Treviso Airport, Aeroporto di Treviso A. Canova , sometimes Venice-Treviso Airport, is an international airport located 1.6 NM west-southwest of Treviso and approximately 31 km away from the city of Venice, Italy. It is used mainly by low-cost airlines.

Some airlines refer to the airport unofficially as "Venice-Treviso" or similar. The primary airport serving Venice is Venice Marco Polo Airport.

The airport has provoked several disputes of the inhabitants of the urban centers of Quinto di Treviso and Treviso given by low-altitude flights, as well as the proximity to the protected area of the Regional Natural Park of the Sile River. Several committees against the airport have been formed, and questions have been posed by civil organizations, including Legambiente.

==Overview==
The airport stands 18 m above sea level. The runway direction is 07/25 with an asphalt surface 2420 m long and 45 m wide. The new terminal was opened in 2007. It was named after Antonio Canova, a famous Italian sculptor.

In December 2020, Ryanair announced it would open a new base at the airport consisting of 18 new routes in addition to several existing ones.

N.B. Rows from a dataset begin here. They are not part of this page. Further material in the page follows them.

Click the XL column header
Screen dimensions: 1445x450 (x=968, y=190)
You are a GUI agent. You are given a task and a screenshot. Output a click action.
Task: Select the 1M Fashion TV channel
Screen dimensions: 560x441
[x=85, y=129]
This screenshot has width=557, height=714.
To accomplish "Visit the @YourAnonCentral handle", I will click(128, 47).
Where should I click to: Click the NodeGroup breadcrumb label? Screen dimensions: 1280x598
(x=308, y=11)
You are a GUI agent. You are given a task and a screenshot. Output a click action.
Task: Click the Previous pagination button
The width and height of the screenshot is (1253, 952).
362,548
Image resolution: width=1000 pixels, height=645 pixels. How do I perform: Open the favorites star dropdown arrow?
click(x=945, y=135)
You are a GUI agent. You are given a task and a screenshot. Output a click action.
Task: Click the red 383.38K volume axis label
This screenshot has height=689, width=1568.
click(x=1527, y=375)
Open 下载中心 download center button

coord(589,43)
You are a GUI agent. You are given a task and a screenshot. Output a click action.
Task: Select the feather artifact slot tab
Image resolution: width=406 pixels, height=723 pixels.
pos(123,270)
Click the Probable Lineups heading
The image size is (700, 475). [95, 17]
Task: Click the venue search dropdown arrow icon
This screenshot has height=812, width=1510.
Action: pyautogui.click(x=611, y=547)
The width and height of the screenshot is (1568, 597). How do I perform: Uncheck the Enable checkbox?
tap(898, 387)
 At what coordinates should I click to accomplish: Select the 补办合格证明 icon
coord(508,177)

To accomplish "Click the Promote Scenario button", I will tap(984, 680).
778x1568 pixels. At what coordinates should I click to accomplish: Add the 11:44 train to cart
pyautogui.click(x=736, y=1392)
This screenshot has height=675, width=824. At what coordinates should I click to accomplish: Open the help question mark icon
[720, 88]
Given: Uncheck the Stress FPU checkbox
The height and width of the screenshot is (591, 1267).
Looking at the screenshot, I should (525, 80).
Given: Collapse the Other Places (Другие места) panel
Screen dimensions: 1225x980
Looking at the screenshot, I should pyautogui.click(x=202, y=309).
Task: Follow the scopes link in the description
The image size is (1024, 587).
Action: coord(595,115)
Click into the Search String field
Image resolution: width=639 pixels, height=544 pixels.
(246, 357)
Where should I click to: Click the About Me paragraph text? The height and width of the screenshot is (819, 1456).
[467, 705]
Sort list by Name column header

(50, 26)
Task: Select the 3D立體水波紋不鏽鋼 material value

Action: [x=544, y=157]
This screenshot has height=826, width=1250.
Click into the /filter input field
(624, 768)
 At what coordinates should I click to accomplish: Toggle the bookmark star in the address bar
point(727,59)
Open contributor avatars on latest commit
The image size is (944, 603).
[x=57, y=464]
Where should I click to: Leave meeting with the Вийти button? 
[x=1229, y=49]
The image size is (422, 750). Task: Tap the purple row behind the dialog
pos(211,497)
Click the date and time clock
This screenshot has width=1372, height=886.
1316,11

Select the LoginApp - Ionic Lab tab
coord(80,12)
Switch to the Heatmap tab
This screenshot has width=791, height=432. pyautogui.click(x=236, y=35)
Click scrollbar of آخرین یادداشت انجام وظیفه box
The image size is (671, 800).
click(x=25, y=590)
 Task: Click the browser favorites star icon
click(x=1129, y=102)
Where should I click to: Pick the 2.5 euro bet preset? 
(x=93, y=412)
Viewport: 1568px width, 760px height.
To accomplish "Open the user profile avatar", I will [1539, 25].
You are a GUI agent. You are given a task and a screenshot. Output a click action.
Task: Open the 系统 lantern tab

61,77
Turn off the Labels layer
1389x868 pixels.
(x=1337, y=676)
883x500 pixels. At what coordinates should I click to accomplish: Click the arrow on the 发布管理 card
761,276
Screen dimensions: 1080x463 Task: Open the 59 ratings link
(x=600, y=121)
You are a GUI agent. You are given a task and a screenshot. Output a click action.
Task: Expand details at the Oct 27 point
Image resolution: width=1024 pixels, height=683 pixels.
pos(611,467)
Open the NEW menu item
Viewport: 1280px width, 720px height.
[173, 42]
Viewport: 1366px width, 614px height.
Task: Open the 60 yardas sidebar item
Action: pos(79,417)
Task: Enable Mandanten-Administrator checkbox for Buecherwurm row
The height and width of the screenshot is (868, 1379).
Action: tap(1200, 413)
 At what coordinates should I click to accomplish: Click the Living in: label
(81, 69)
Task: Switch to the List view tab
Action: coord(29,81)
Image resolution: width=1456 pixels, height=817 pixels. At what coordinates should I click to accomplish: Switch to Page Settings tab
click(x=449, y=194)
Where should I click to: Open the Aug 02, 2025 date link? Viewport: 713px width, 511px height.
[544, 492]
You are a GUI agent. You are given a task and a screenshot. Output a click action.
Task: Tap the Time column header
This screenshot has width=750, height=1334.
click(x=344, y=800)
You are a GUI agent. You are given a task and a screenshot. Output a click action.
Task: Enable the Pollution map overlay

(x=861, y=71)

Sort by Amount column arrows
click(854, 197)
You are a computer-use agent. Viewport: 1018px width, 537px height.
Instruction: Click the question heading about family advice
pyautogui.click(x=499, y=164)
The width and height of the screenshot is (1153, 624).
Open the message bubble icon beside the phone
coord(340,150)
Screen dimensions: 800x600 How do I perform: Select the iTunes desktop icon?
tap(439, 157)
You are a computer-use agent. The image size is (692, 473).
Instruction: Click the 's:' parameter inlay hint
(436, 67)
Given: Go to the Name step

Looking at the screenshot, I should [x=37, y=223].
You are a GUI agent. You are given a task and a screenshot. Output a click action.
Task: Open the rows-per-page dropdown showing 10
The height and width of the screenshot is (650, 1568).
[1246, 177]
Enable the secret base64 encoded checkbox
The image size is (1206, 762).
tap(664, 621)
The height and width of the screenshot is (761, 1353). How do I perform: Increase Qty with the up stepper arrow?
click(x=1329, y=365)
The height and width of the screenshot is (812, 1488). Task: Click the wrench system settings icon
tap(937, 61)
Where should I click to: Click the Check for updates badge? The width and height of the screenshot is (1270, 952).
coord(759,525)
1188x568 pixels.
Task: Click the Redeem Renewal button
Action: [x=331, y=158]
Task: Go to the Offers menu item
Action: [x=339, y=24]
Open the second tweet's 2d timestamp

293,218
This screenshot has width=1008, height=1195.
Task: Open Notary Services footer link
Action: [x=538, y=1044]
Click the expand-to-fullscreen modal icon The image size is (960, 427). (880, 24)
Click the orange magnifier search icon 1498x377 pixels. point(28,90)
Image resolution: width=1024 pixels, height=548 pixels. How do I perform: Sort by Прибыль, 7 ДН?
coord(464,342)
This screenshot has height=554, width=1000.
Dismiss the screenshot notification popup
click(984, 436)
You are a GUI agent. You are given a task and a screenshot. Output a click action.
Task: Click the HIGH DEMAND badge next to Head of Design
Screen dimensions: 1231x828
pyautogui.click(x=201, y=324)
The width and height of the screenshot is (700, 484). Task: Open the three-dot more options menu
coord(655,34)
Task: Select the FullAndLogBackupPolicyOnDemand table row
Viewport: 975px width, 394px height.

==Airlines and destinations==

The following airlines operate regular scheduled and charter flights at Treviso Airport:

| Airlines | Destinations |
|---|---|
| Dan Air | Seasonal: Bacău |
| Ryanair | Alicante, Beauvais, Birmingham, Brussels-Charleroi, Bucharest–Otopeni, Budapest, Eindhoven, Gdańsk, Katowice, Kraków (ends 24 October 2026), London–Luton (ends 21 October 2026), Madrid, Málaga (ends 24 October 2026), Malta, Marrakesh, Marseille, Palma de Mallorca, Porto, Prague, Riga, Santander, Seville, Sofia, Tenerife–South, Thessaloniki (ends 24 October 2026), Tirana, Toulouse, Valencia, Vienna, Vilnius, Warsaw–Modlin, Wrocław Seasonal: Amman–Queen Alia, Chania, Corfu, Crotone, East Midlands, Kos, Menorca, Poznań |
| Wizz Air | Bucharest–Otopeni, Iași, Suceava, Tirana Seasonal: Timișoara |

==Ground transportation==

===Road===
The airport has four parking areas. Three are long-term car parks with a total of 564 places. In front of the terminal building there are an additional 50 parking spaces for short term parking.

===Bus===
A public bus service, operated by Mobilità di Marca, connects the airport with the railway station (the Treviso Centrale railway station) in the centre of Treviso. Another bus service, connecting with flights for Wizzair and Ryanair, operated by BARZI BUS SERVICE, reaches Venice in 40 minutes by highway. Since October 2024, an additional shuttle service operated by Flibco, in collaboration with Barzi Service, connects Treviso Airport directly with Mestre (railway station) and Venezia Tronchetto. The route offers up to 15 daily departures with schedules aligned to flight arrivals and departures. Tickets can be purchased online or via the Flibco mobile app. Further coach connections are available from the airport or from the city center of Treviso. Daily coach service operated by DRD to Ljubljana (Slovenia) via Venice Marco Polo Airport (Venice) and Friuli Venezia Giulia Airport (Trieste) A public bus vice versa service from Treviso to Padua, route 101, is operated by Mobilità di Marca.